» **What the exercise asks**
Only lines holding the word "width" are wanted from the records; copy all of them.
────────
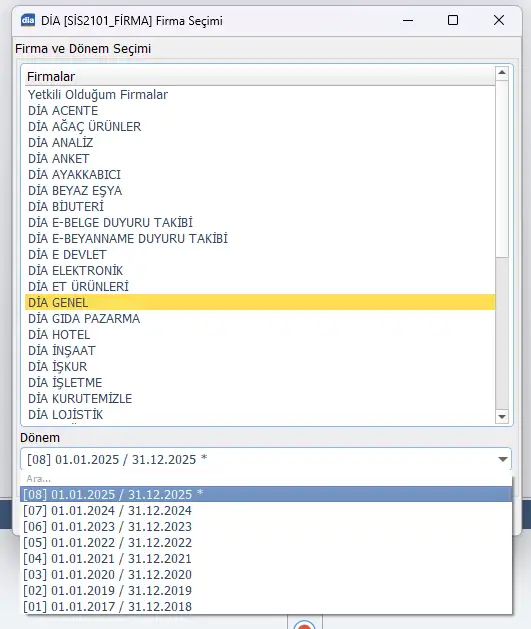
Task: Select DİA GENEL firm in the list
Action: [260, 302]
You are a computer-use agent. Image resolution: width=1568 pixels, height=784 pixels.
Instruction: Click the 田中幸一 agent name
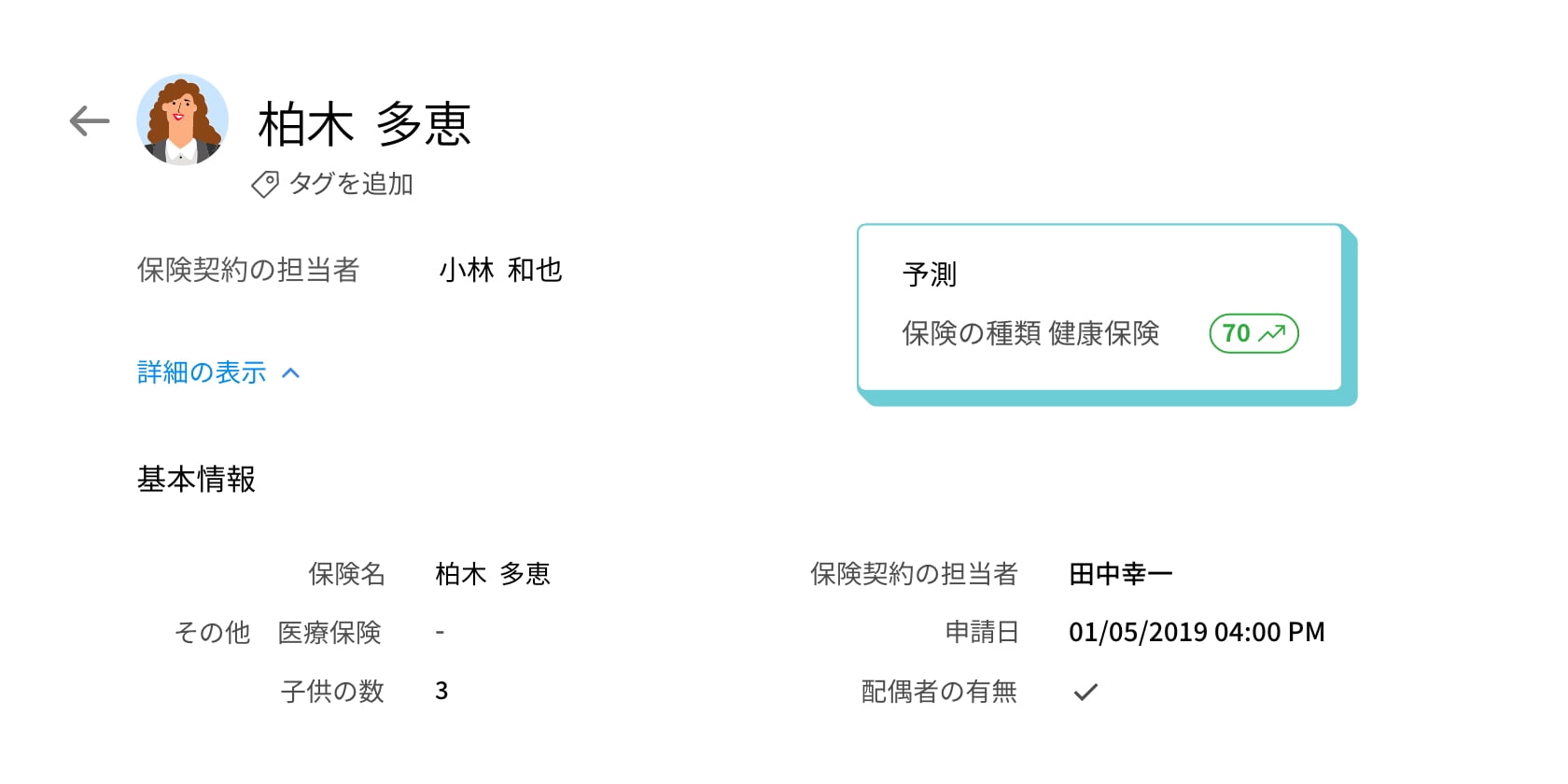point(1120,574)
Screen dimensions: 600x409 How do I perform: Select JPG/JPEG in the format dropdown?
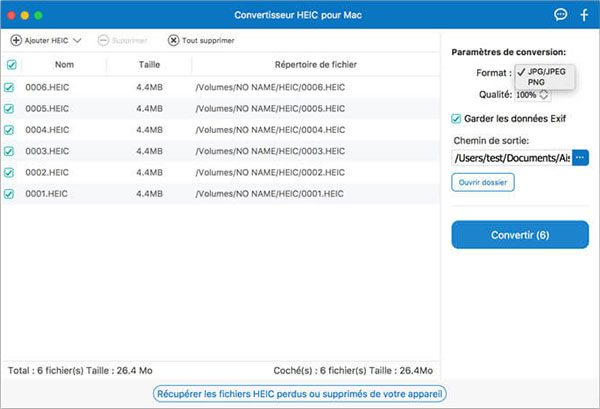point(545,72)
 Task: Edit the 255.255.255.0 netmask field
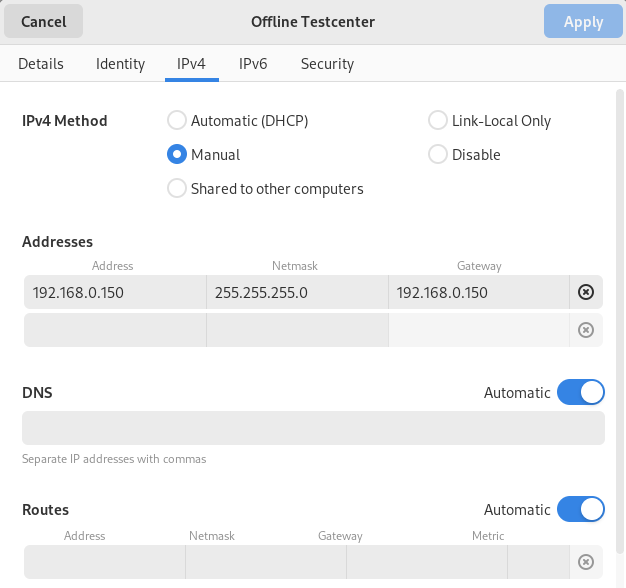pyautogui.click(x=296, y=293)
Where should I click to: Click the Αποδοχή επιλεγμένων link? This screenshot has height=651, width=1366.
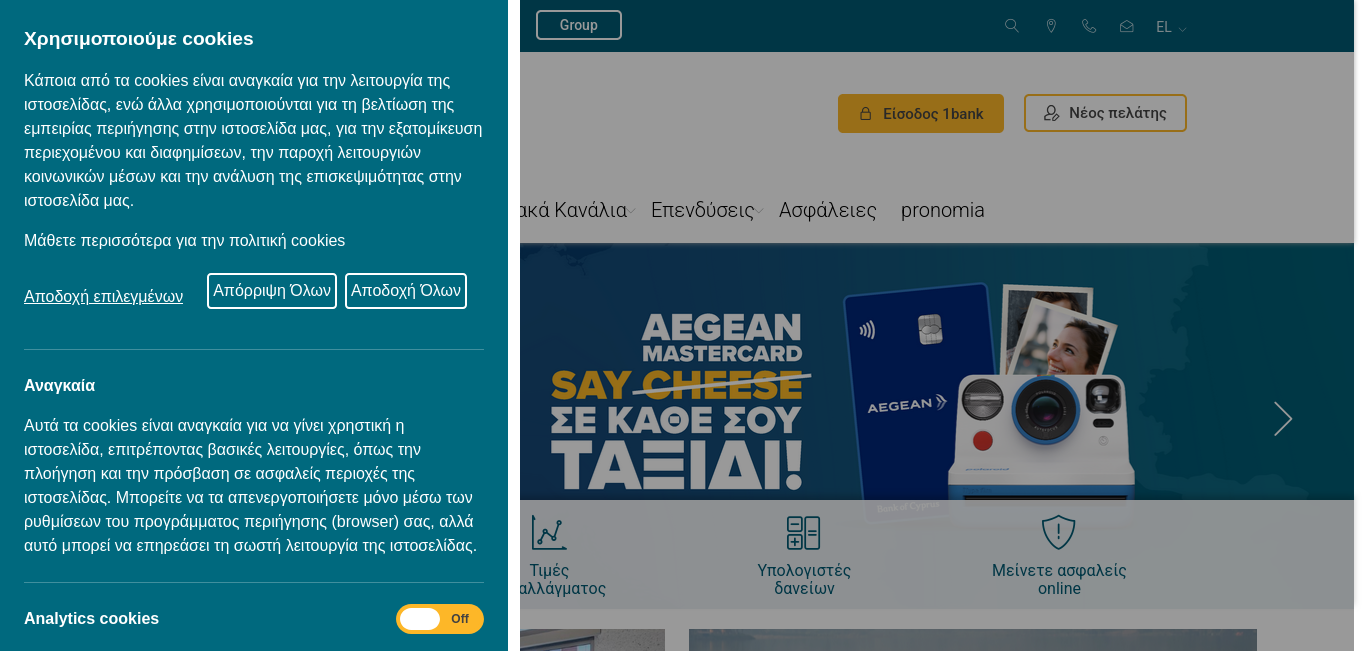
────────
» **Problem solution**
You are a computer-use agent. Image resolution: width=1568 pixels, height=784 pixels.
Where should I click to: Click the Αποδοχή επιλεγμένων link? This screenshot has height=651, width=1366.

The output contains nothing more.